Interface entre le privé et le public, l’UCCIA ne se contente pas d’élaborer des rapports destinés aux pouvoirs publics, elle assiste les entreprises de la création à la transmission de l’entreprise et propose toute une gamme de prestations, destinées à répondre à des besoins spécifiques, à chaque étape du développement de l’entreprise.

L’UCCIA répond à toutes les attentes variées, comme le développement de nouveaux produits, les nouvelles implantations, la démarche qualité, le développement commercial, les nouvelles technologies.

Elle propose informations, aide et conseils aux chefs d’entreprise dans le développement de leur activité et l’amélioration de leur organisation et les accompagne également dans une réflexion approfondie sur l’avenir à moyen terme de l’entreprise, identifier, hiérarchiser engager des actions dans le cadre d’un plan de développement construit, l’UCCIA ouvre grande ses portes pour prodiguer conseils et assistance. Elle mène des réflexions permanentes pour développer des informations stratégiques, élaboré, des analyses concurrentielles, comprendre les stratégies gagnantes, déceler les menaces et les opportunités au bénéfice des entreprises qui en font la demande. L’UCCIA propose les meilleures études de marché, pour mieux multiplier les chances de réussite des opérations commerciales, identifier les bons partenaires. Elle donne accès aux meilleurs sources d’information, par des sites répertoriés, sur les produits, les marchés, l’environnement concurrentiel et à ses membres des solutions pour les actions de prospection. L’UCCIA assiste aussi les entreprises dans la recherche d’un terrain, de bureaux, de locaux d’activités ou commerciaux, d’entrepôts.

  • Organisation

    L’Union des Chambres de Commerce, d’Industrie et d’Agriculture est dotée des organes suivants :

    1 – l’Assemblée consulaire ;
    2 – le Bureau ;
    3 – les Commissions techniques ;
    4 – le secrétariat général.

    L’Assemblée consulaire est constituée par le tiers des membres élus de chaque Chambre Régionale.

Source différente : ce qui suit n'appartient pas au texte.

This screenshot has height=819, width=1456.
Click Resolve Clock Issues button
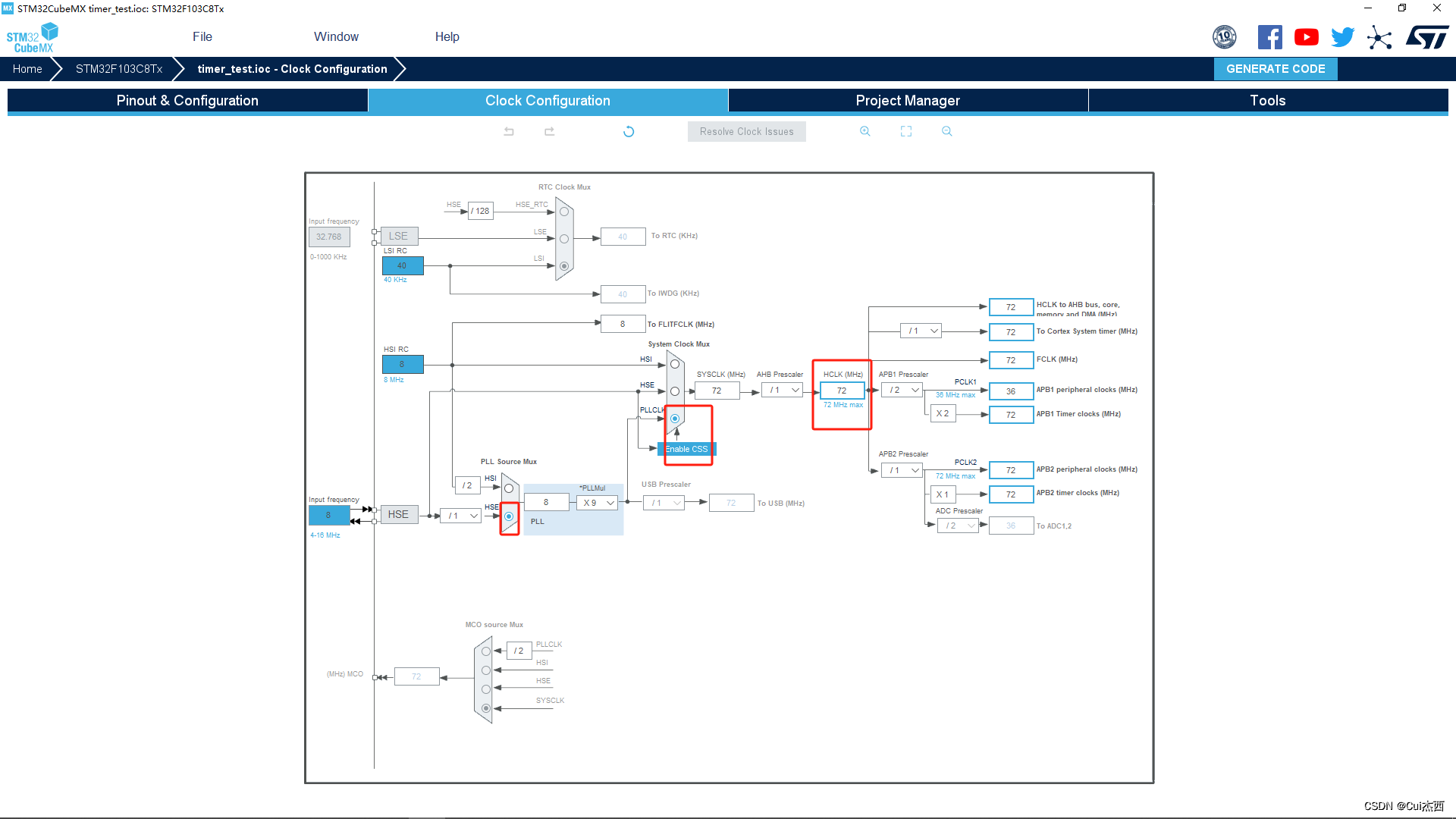click(x=746, y=131)
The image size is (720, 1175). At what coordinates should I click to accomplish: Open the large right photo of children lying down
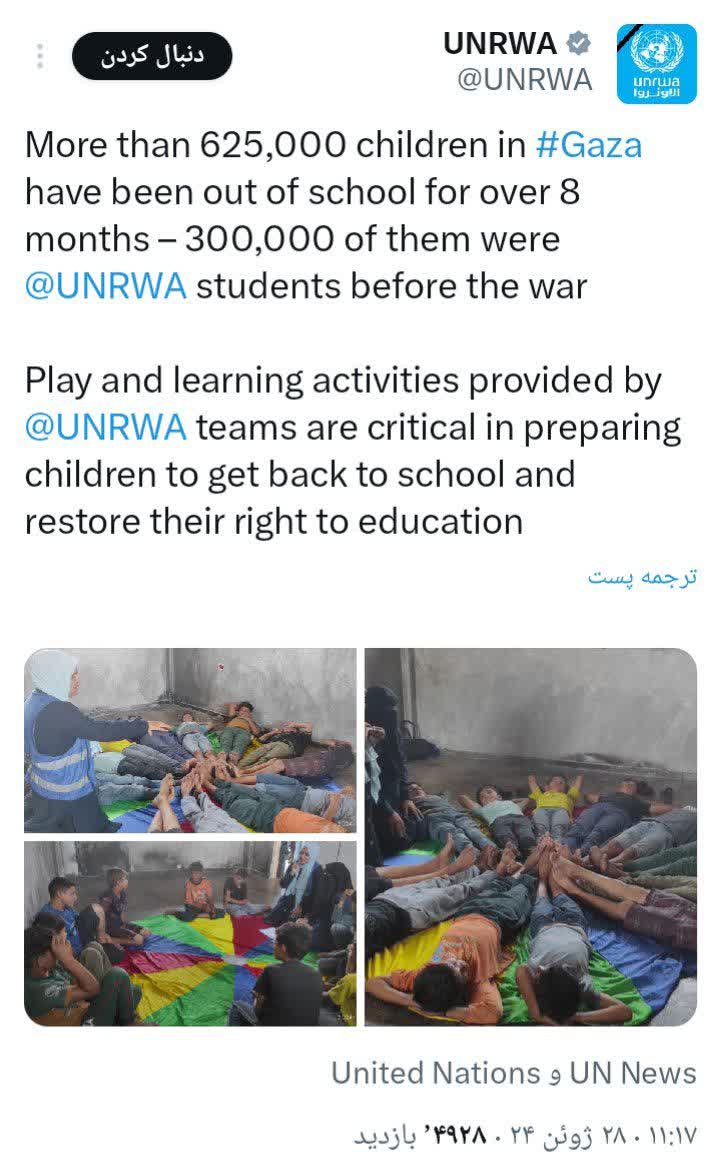pos(531,837)
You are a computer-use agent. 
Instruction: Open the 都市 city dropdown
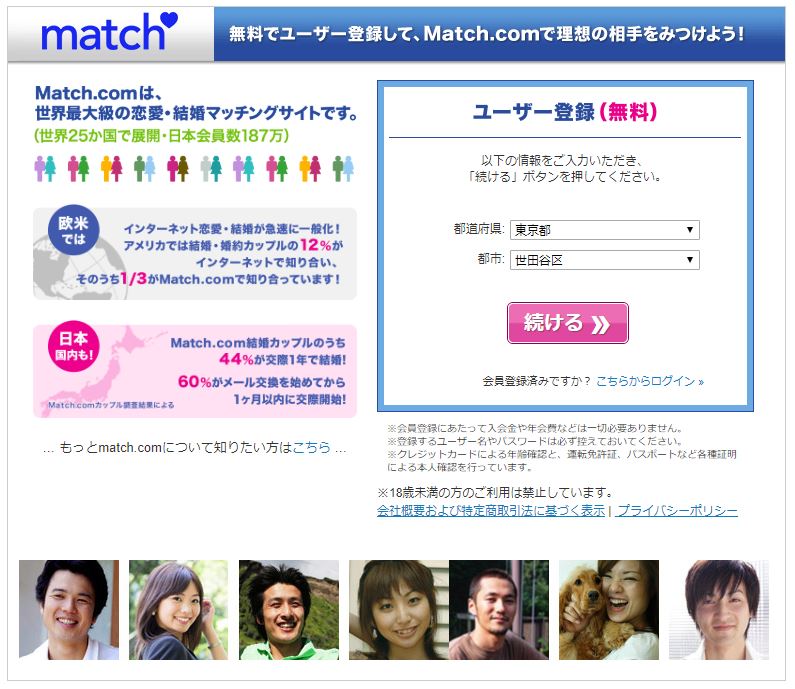click(604, 260)
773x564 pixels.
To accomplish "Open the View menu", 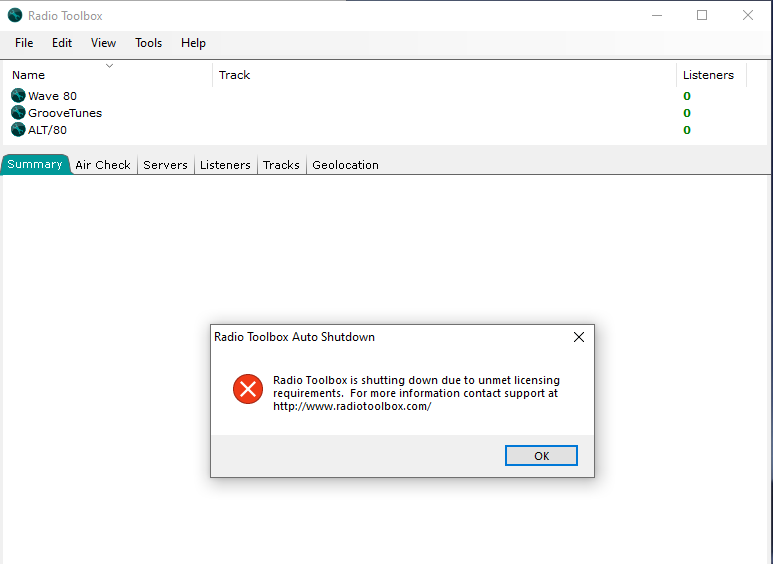I will point(103,43).
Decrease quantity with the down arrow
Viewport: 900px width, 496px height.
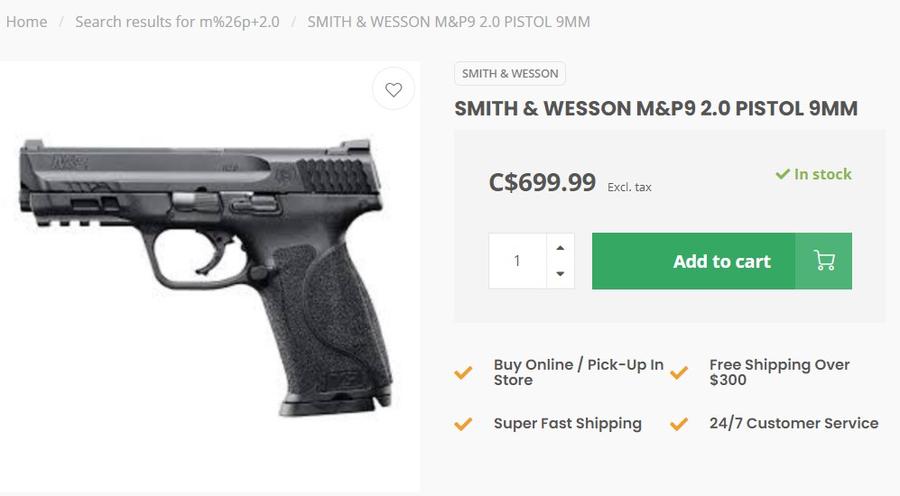click(x=560, y=274)
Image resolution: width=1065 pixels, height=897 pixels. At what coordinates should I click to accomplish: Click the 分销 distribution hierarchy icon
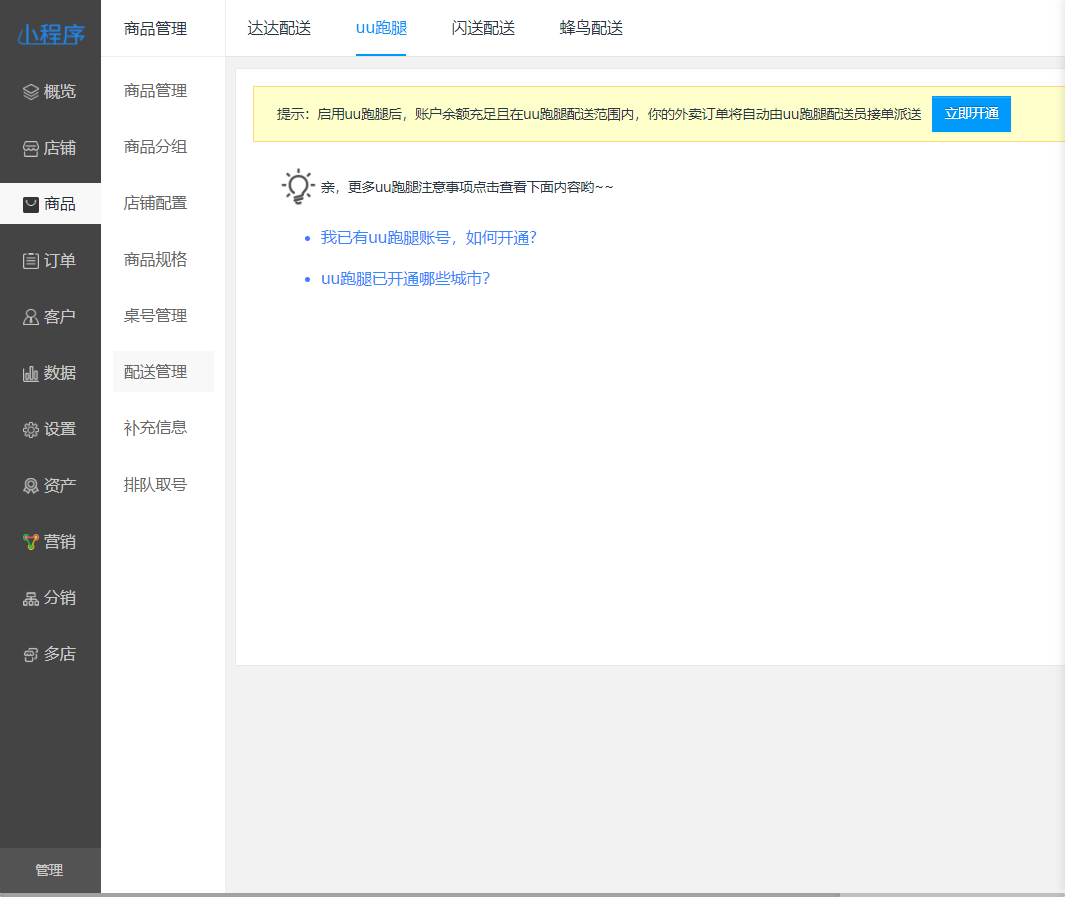click(31, 598)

    Ce tiers est élu par la Chambre Régionale. Les modalités de l’élection sont déterminées par le règlement intérieur de l’UCCIA. L’Assemblée consulaire peut faire appel à des experts choisis en raison de leur qualification et de leur expérience professionnelle. Ces derniers participent aux délibérations avec voix consultative.

    Huit (8) jours à compter de la date de l’élection de l’Assemblée consulaire, celle-ci se réunit sur convocation du président sortant pour élire, parmi ses membres, pour un mandat de trois (3) ans, le Bureau composé comme suit :

    – Un Président,
    – Un Vice-président,
    – Un Secrétaire consulaire.

    Les membres du bureau sont élus individuellement à raison d’un membre par île. Leur élection a lieu au scrutin secret.

    L’Assemblée consulaire met en place des Commissions techniques. La composition de celles-ci et les modalités de désignation de leurs membres sont déterminées par le règlement intérieur.
    Les experts associés peuvent participer aux Commissions techniques.

    Le secrétariat général, organe permanent de l’Union, est dirigé par un secrétaire général nommé par le président, sur proposition du ministre de l’économie, du plan et du commerce. Le secrétaire général est chargé de l’exécution des décisions du Bureau, sous l’autorité de son Président. A ce titre, il assiste à toutes les réunions du Bureau. Sur proposition motivée du président, le secrétaire général peut être révoqué par l’Assemblée consulaire, à la majorité des membres présents ou représentés.